The Legal Status of the Mining Charter

Under Section 100(2) of the MPRDA, the Minister contended that he was empowered to make valid law through the development of the Mining Charter, which would render the latter document a sui generis form of subordinate legislation which legally binds those who hold mining rights. On the other hand, the MINCOSA argued that the Mining Charter is merely a policy document formulated in terms of Section 100(2) of the MPRDA, which only binds holders of mining rights granted under Section 23(1)(h) of the MPRDA, “to the extent that its terms have been lawfully incorporated by the Minister into such mining rights”.[3]

In interpreting Section 100(2) of the MPRDA, the Court took a contextual and purposive approach and found that this provision did not empower the Minister to make law, which rendered the Mining Charter as a mere policy formulation. Relevant factors which the Court considered included the intention of the legislature when drafting Section 100(2) of the MPRDA, the meaning of the language used in its wording, as well as the constitutional values of dignity, substantive equality and freedom.
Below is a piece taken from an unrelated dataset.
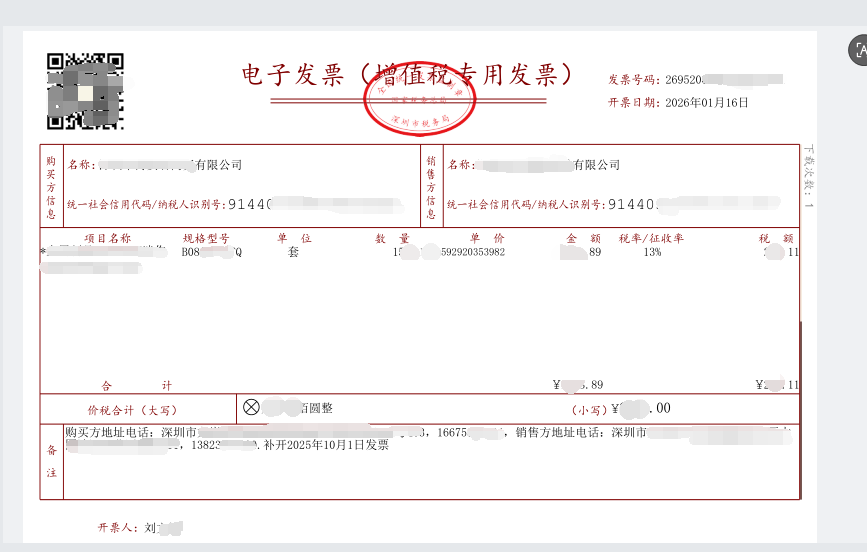The image size is (867, 552).
Task: Click the 销售方信息 vertical label
Action: pos(431,186)
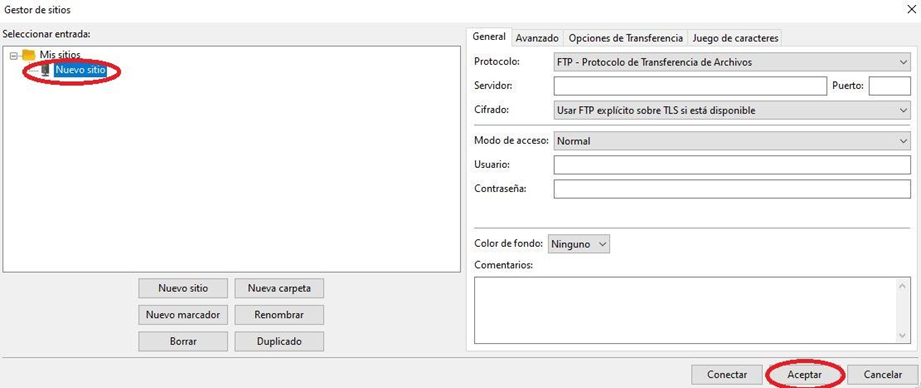
Task: Open the Protocolo dropdown
Action: [732, 62]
But what does this declaration mean for the mining industry?

Provisions Set Aside: What will be different?

Following its finding that the Mining Charter does not constitute binding law, certain clauses in the document were constitutionally challenged on the basis that they conferred powers unto the Minister which are ultra vires in regard to holders of mining rights. These include:

  1. The requirement of new mining right holders to replenish its black shareholding after its black partner leaves.
  2. The manner prescribed by the Minister in regard to the black shareholding of a mining right holder.
  3. The cease of the “once empowered, always empowered” principle in regard to existing mining rights upon transfer.
  4. Consequences of non-compliance with the Mining Charter.
  5. Provisions relating to non-ownership elements.
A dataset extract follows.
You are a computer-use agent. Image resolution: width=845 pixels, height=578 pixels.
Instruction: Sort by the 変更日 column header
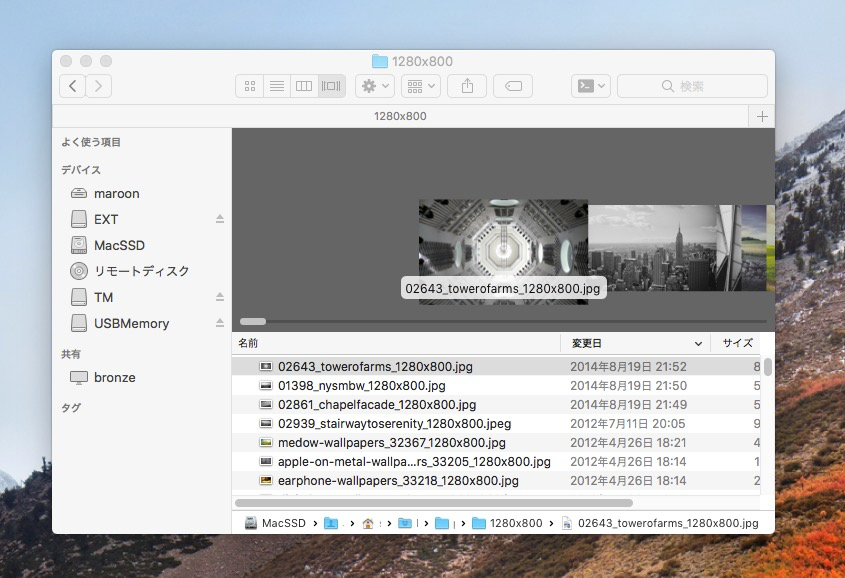634,343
The review and consequent setting aside of these provisions led to several implications. First, mining right holders who already have a 26% BEE shareholding, and whose BEE partners left before the introduction of the Mining Charter, will be recognized as BEE compliant for the duration of their right. Second, the “once empowered, always empowered” principle will persist regardless of the renewal or transfer of their right which was granted pre-Charter - i.e. before 2018. Third, although the Mining Charter introduced a new BEE shareholding threshold requirement of 30%, there is no such need for that shareholder percentage to be constituted of a 5% non-transferrable interest to Qualifying Employees and Host Communities, as well as a 20% effective ownership to BEE entrepreneurs. Mining rights granted post-Charter allow the holder the freedom to comprise their BEE shareholding as they wish. Fourth, non-compliance with the Mining Charter will no longer lead to a subsequent breach of the MPRDA, which can render the right of the breaching party subject to suspension and/or cancellation.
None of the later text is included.